┌────────

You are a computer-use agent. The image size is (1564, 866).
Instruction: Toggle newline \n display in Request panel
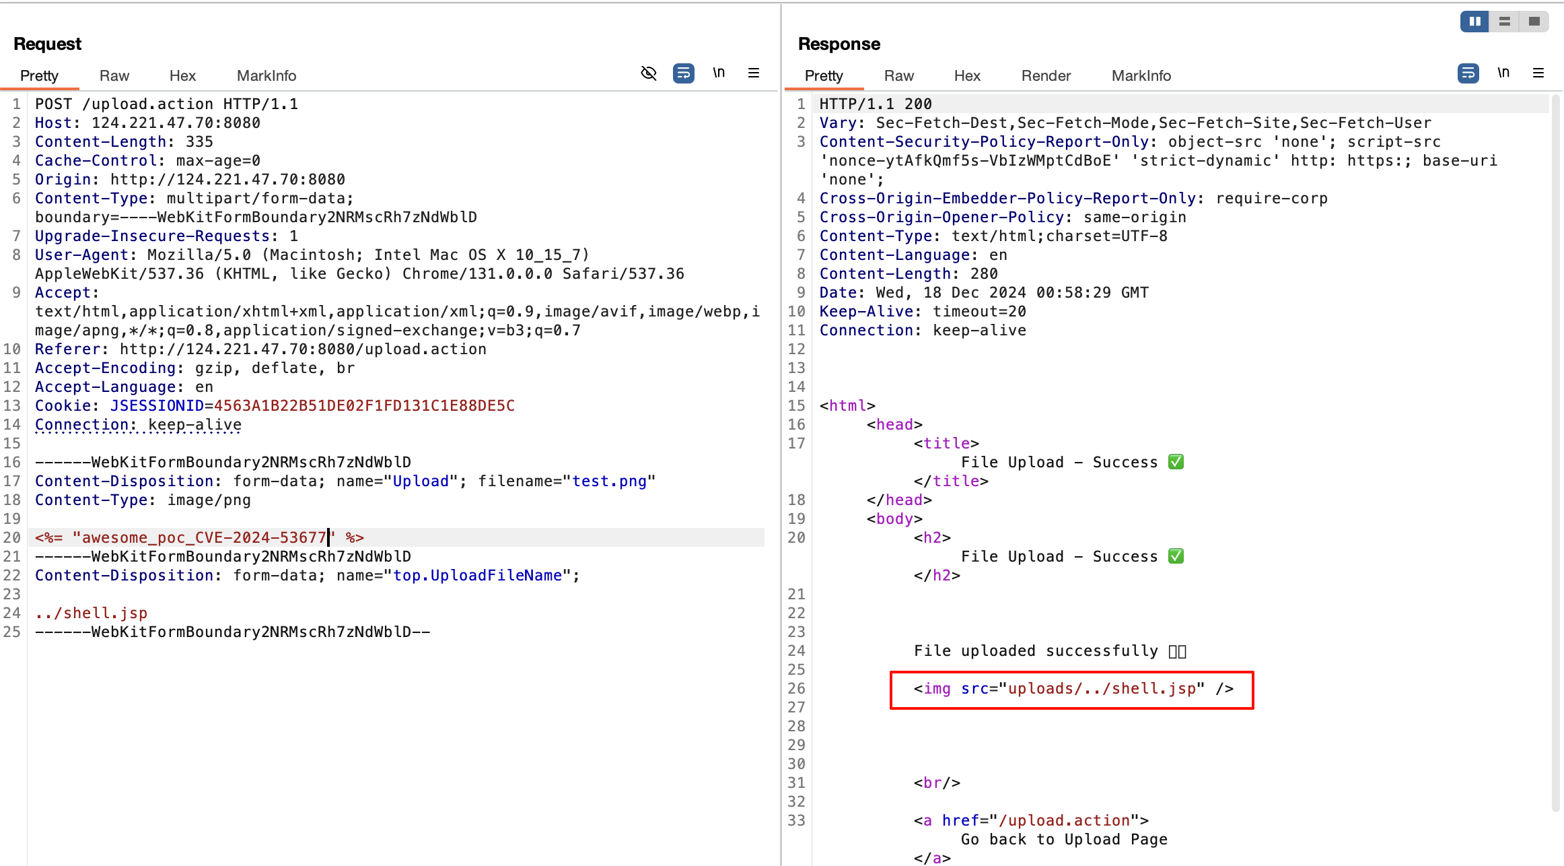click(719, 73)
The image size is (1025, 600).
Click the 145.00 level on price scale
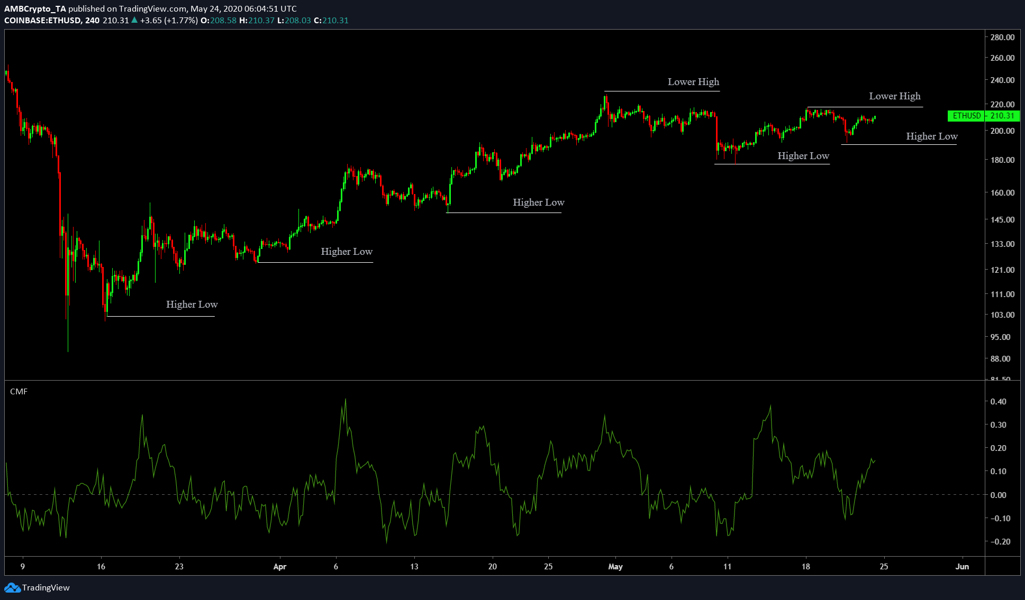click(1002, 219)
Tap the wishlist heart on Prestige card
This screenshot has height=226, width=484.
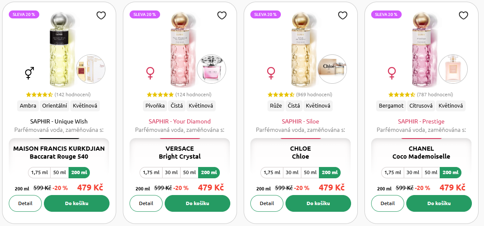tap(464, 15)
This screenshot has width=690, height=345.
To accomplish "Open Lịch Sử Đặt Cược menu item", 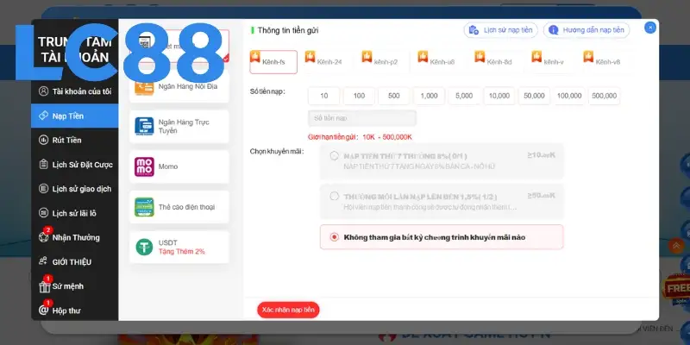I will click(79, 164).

└────────
┌────────

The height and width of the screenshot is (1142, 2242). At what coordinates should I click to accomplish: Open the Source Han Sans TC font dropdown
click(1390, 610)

└────────

Enunciado:
Transforme em uma lista JSON de strings o trecho das entradas que começa na linha que contém "The height and" e termina depois da linha que contém "click(1390, 610)". Use uma string para cada linha e deixe de fora as linhas em branco.

Resolução:
[
  "The height and width of the screenshot is (1142, 2242). At what coordinates should I click to accomplish: Open the Source Han Sans TC font dropdown",
  "click(1390, 610)"
]